しきたり婚!~初めてを捧げて身を引くはずが、腹黒紳士な御曹司の溺愛計画に気づけば堕ちていたようです~

「この人は?」
「高瀬物産の……えっと……。下河原さん?」
「趣味は?」
「ゴルフとウイスキー」
「……まあ、いいだろう」

 律から招待客リストの暗記を試されていた衣都は、無事に合格点をもらえてホッと胸を撫でおろした。

「本番は明後日か。あっという間だったな」
「うん」

 分厚い招待客リストを抱えながら律のマンションに通うのも、これで最後かと思うと感慨深かった。
 兄妹ふたりきりで過ごす時間もこれっきりなのかもしれないと、突然寂しさにも似た感情に襲われる。
 ……ブラコンのようで恥ずかしいけれど。
 衣都は本音を押し隠すようにダイニングテーブルの上に置かれたマグカップに口をつけ、温かい緑茶を胃の中に流し込んだ。

「綾子さんの説得はできたのか?」

 衣都はにんまりと口角を上げ、鼻高々と頷いた。
 
「出席してくださるそうです」
「そうか。
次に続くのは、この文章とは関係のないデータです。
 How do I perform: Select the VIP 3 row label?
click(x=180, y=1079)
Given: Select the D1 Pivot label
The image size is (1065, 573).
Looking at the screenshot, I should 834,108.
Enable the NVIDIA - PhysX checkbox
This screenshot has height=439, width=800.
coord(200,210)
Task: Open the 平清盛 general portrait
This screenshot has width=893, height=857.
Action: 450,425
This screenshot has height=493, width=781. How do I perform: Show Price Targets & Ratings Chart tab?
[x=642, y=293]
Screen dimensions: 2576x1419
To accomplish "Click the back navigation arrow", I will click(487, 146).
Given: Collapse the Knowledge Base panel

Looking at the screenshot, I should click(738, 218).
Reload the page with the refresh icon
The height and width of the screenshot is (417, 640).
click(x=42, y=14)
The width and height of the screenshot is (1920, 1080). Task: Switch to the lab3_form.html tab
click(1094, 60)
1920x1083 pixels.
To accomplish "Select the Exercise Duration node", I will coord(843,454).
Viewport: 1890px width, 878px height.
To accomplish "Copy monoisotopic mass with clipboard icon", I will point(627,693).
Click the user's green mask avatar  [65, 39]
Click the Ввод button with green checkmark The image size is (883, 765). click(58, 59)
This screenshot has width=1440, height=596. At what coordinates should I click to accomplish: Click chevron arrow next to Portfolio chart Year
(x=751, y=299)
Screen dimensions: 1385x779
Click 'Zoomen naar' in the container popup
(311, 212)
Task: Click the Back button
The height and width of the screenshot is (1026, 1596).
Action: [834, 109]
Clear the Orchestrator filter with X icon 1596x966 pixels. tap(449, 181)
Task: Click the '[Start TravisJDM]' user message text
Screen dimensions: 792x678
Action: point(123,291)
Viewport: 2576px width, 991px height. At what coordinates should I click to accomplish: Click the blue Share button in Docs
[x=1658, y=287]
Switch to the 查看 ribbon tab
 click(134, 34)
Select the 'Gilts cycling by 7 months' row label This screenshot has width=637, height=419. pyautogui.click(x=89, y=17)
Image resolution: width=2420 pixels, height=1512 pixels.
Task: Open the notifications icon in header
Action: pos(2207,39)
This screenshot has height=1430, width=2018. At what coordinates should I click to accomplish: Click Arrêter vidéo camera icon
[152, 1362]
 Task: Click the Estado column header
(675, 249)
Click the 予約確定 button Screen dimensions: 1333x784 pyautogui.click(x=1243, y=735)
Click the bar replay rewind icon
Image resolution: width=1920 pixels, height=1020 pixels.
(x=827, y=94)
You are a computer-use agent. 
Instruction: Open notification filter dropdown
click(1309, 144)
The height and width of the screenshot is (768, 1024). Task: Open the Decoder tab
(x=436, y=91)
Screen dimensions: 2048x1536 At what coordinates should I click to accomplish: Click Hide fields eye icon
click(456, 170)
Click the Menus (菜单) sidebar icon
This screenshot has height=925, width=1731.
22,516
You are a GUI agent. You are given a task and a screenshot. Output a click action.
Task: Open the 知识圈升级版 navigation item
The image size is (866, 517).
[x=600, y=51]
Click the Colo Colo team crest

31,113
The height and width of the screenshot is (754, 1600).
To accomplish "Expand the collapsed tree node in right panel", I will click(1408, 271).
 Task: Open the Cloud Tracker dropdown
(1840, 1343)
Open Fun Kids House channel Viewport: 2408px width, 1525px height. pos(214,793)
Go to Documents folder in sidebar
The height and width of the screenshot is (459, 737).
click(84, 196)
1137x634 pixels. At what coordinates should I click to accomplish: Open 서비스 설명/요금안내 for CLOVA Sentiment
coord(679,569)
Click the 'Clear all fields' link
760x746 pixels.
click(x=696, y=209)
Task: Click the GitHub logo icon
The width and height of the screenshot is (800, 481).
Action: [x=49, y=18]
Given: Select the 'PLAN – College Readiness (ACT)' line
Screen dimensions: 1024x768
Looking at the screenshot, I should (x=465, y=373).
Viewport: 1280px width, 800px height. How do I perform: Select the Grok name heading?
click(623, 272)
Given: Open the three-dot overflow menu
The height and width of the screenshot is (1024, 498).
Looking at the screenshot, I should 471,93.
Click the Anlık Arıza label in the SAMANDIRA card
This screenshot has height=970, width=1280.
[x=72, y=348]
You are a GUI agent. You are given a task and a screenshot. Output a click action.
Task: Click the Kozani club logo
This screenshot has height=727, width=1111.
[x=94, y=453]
そりゃ良かったな」

 律はテーブルから身を乗り出しおざなりに衣都の頭を撫でたかと思うと、姿勢を正し急に真顔になった。

「衣都、お前に伝えておきたいことがある」
「どうしたの?急にかしこまって……」

 律は謙虚や礼儀という言葉とはとことん無縁の男だ。
 かしこまった姿なんて、オスの三毛猫ぐらい珍しい。

「お前の部屋を荒らした犯人が捕まった」

 衣都は息を呑んだ。
 先ほど飲んだ緑茶が逆流しそうなほど、胃の中がずしりと重くなっていく。